My cousin and I bought a suburban house together two years ago. She’s 48, and I’m 42. I’ve had a serious boyfriend for 18 months.
I can no longer stand sharing with my cousin, but my boyfriend and I can’t find a way to live together.
My cousin collects stuff she never uses. It’s all over the house.
I’d like to move in with my boyfriend, also 42, but his place is much smaller than my half-house. Also, my cousin says she can’t afford to live alone there.
But he says we can’t afford a bigger place in that area which he prefers, though we both have good jobs, and I’d get my money out of the house.
Do I owe my cousin the ability to stay in that house? Is my boyfriend just stalling a formal move together?
Decide what you want, in order of what’s really motivating you.
It seems this is more about your boyfriend than your cousin.
His “can’t afford the area” excuse IS a stall for some reason. Either the current arrangement is just too easy, or he isn’t prepared yet to make a future commitment.
He can avoid discussing any plans, and not put his own money into a shared home. In fact, there’s minimal difference from dating as two independent singles.
Consider what changes you feel are necessary to stay together. I suggest: A face-to-face conversation about your relationship, with honest answers.
Do you love each other exclusively? Do you both want a shared life?
Or, is this a convenient arrangement that could change if someone else came along?
Once you have some answers – from yourself as well as him – you can deal with the house issue with your cousin.
You don’t owe her a lifetime plan that prevents any moves. Talk to a lawyer/your bank about how best to handle this.
Living together, you do owe each other accommodations. Her “unused stuff” should be contained within her space.
You two definitely need an acceptable way to air out mutual complaints as housemates.
A female friend is bright, witty, adventuresome, and fun. But it’s difficult to go out with her socially because she’s rude to waiters and waitresses.

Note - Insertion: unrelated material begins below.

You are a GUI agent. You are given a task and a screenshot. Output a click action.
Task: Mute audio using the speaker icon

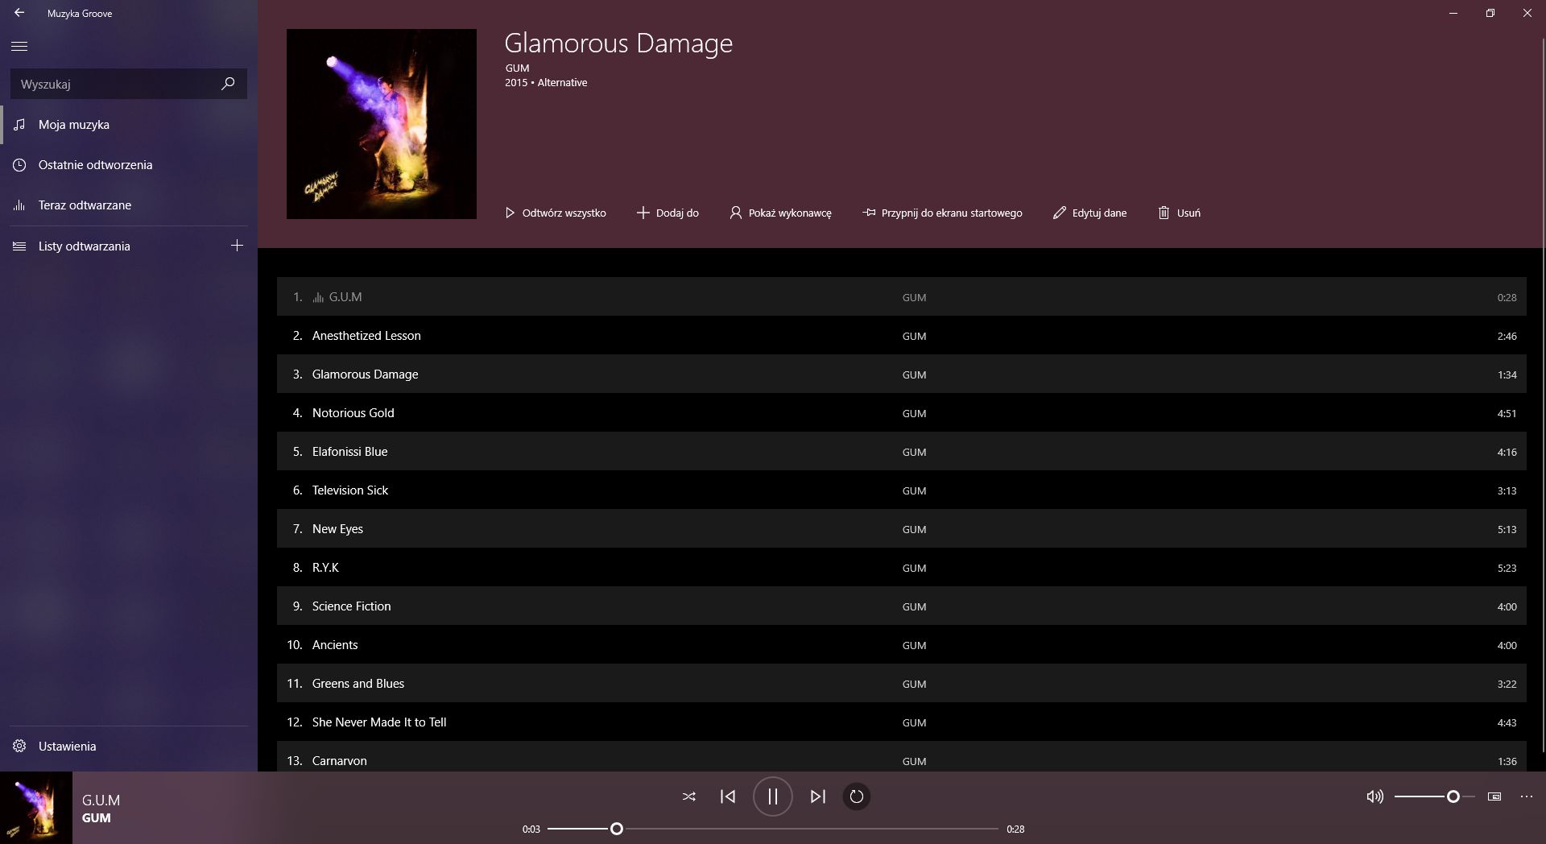pyautogui.click(x=1374, y=796)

She can also be demanding and impatient to sales staff in stores.
Getting together in restaurants makes me uncomfortable. I’m waiting for the picky issues she’s going to raise, loudly and in a haughty way.
It’s hard to balance her two sides – she’s respected in her job, well travelled, and exposed to other cultures, happy in her marriage and lifestyle.

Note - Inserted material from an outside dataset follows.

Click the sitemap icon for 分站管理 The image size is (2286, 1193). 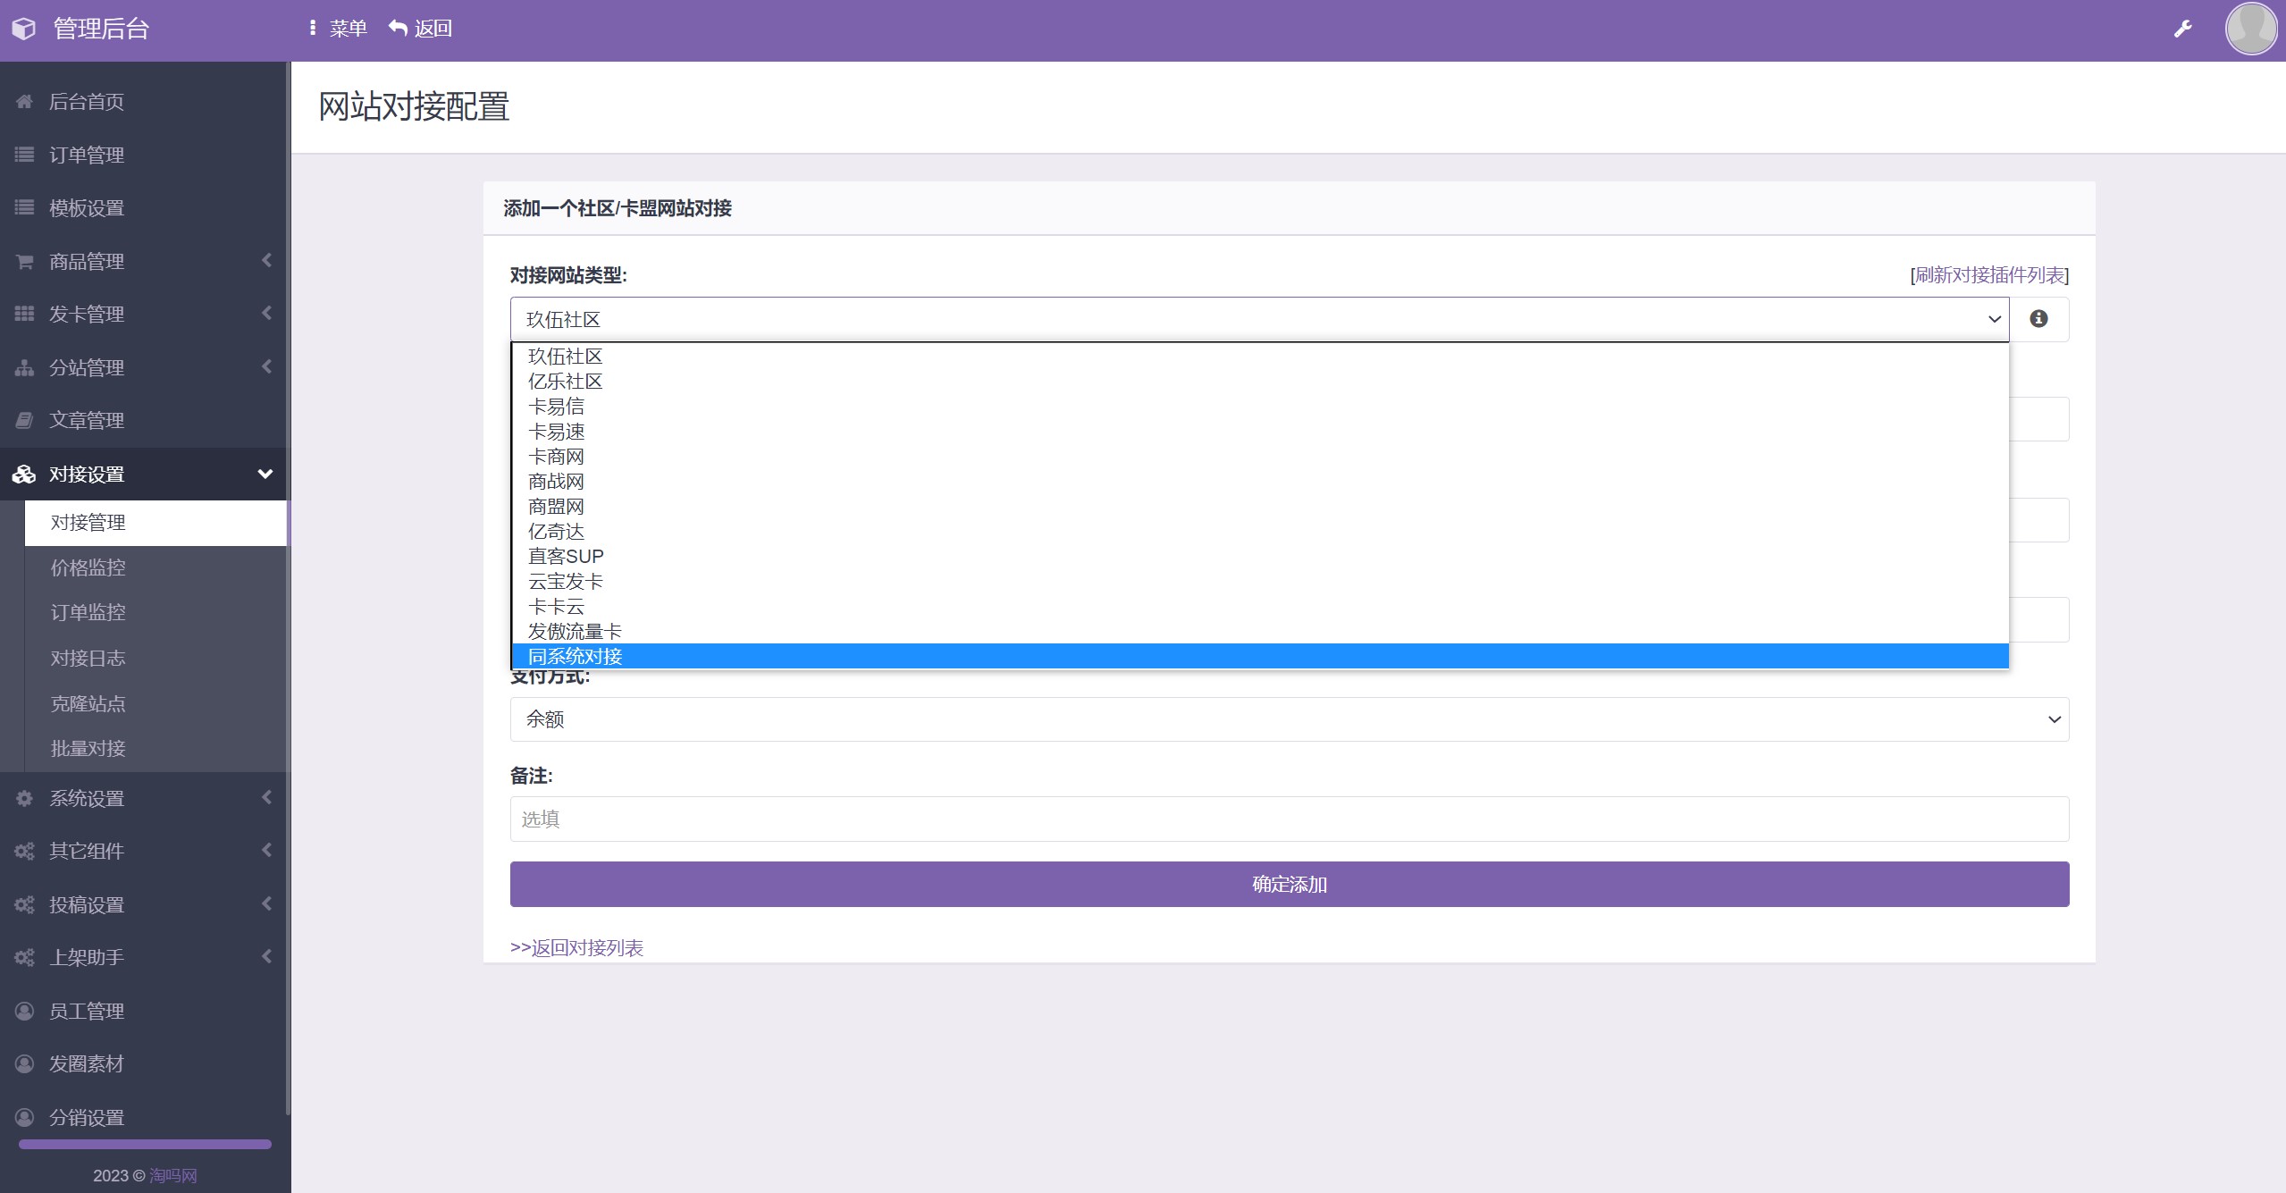[x=24, y=367]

I don’t get why she’s so ready to be critical and difficult with people who have a lot less than her.
Annoying but Good Friend
Some people are raised with, or develop a sense of, entitlement. Others are just rude and attention seeking.
Then there are the perfectionists, who do everything the “correct way” and don’t think anyone else should get away with doing less.

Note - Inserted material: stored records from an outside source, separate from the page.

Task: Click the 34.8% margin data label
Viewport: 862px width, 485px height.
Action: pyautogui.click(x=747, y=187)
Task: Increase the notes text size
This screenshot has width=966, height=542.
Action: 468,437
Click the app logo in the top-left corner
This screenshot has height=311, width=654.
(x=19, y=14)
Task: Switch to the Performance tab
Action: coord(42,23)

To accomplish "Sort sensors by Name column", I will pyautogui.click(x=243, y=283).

Unfortunately, when they’re being demanding in your company, it’s embarrassing. You feel associated with rude behaviour that isn’t your way.
Some solutions: Socialize at each other’s homes but not in restaurants. If out shopping together, make your own purchases and stay clear of her interactions with salespeople.
If any such scene becomes uncomfortable for you, walk away.
She should get the message. If not, be honest. Simply say that her complaints embarrass you.
Then be consistent about avoiding those kinds of situations when with her.
FEEDBACK Regarding the man concerned with whether his father’s alcoholism makes him genetically likely to become an alcoholic (Oct 12):
Reader – “I’m an alcoholic (34 years sober now). This man’s concern about his alcohol consumption tells me that he already knows he may have a problem.
“Alcoholics’ Anonymous has many OPEN meetings to which anyone can attend, as opposed to a closed meeting which is only open if you’re an admitted alcoholic.
“For him to attend just sitting and listening, who knows what can happen?”
Ellie – As I responded, some genes increase a person’s risk; others play a part in decreasing that risk.
Research has also shown that more than one–half of all children of alcoholics do not become alcoholic.
Yet this man acknowledges he’s drinking daily, both socially and at home.
Your suggestion is wise. He’d hear what alcoholics say about their drinking, how it affects their families, etc. It’s a good reality check.
Tip of the day:
Confront a turning point in your relationship head on, instead of confusing it with other issues.